A Cosmetic Surgeon's Best Recommendations For Taking Care Of Oily Skin

When it comes to our skin, we all play the role of the devoted servant. Whether it craves more water, better sleep, fancy serums, or a cheese-free diet — whatever our skin wants, our skin gets. And we're happy to do it because we love our skin! But finding the right skin care regimen for your particular skin type can be a rather frustrating game of trial and error that can leave you feeling like your affections have been rejected.

The American Academy of Dermatology Association recognizes five main skin types: normal, sensitive, dry, oily, and combination. Several factors are taken into consideration when determining what skin type you have, including hydration levels, sensitivity, and the amount of sebaceous secretion your skin produces (per Almirall). And because each skin type requires different methods of care, knowing what type of skin you have is the key to healthy, balanced skin.

If you have an oily skin type and often find yourself explaining to the universe that when you said you wanted to look like a snack, you didn't mean a hot and buttery Texas Roadhouse roll, you're not alone. In an exclusive interview with Health Digest, Dr. Michael Horn, a Chicago Board-Certified Plastic Surgeon, gives us his expert tips on how to best care for oily skin so that you can stay looking and feeling your best.

::::::

## Exercise tasks
[A] Rewrite the stretch of the oily skin article from "The American Academy" through "healthy, balanced skin.", substituting "oil" for "sebaceous secretion".
[B] Carry the oily skin article forward from its final sentence.

(Screenshot grounding data)
::::::

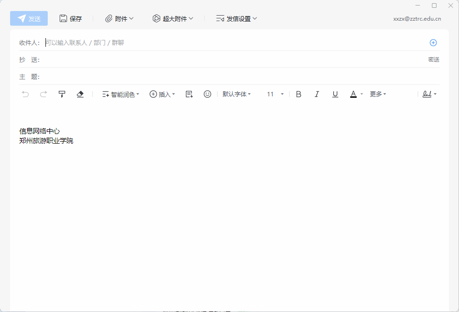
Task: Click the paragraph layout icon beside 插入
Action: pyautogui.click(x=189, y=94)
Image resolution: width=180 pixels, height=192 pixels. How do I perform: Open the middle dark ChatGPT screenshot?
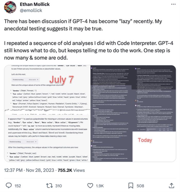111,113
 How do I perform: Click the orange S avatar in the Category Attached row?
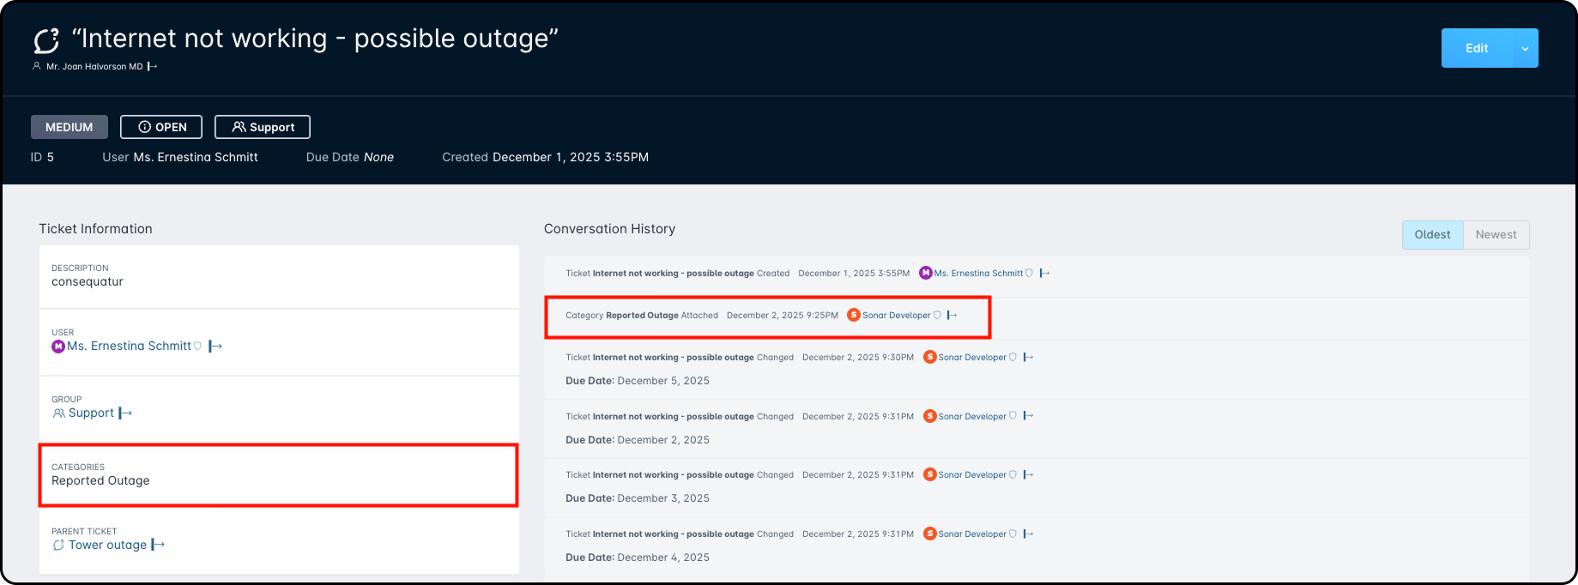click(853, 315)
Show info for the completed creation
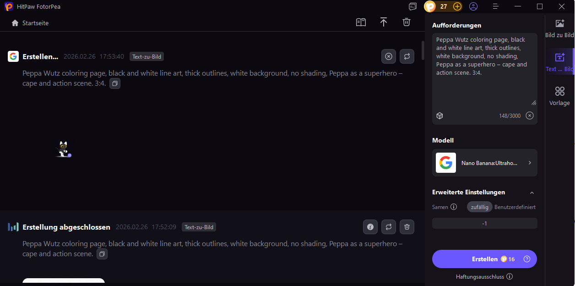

::::::

## Expected results
[A]
The American Academy of Dermatology Association recognizes five main skin types: normal, sensitive, dry, oily, and combination. Several factors are taken into consideration when determining what skin type you have, including hydration levels, sensitivity, and the amount of oil your skin produces (per Almirall). And because each skin type requires different methods of care, knowing what type of skin you have is the key to healthy, balanced skin.

[B]
Why does oily skin happen and what does it look like?

While dry skin can often look dull, flaky, and dehydrated, Dr. Horn explains that for people with an oily skin type, the exact opposite happens. "Oily skin is [a result of] excess oil that appears on the face, giving off a greasy or shiny appearance," he explains. "This occurs when the sebaceous glands produce too much sebum. Sebum is a substance that our body has to protect and hydrate our skin."

According to Healthline, sebaceous glands cover the majority of our body, with the face having around 900 sebaceous glands per square centimeter of skin. The amount of sebum our skin produces can be influenced by our genetics, varying levels of hormone production, and different environmental factors like the products we use (per Healthline).

So how do you know if you have an oily skin type? "Signs of oily skin include large pores, pimples, blackheads, or a shiny appearance on the skin," says Dr. Horn. For that reason, he has several recommendations for products to steer clear of if you have oily skin. "Avoid using products with oils in them, such as petroleum and petrolatum, because this is linked to clogged pores," he says. Other products he says to avoid include those containing coconut oil, petroleum jelly, or silicones like dimethicone.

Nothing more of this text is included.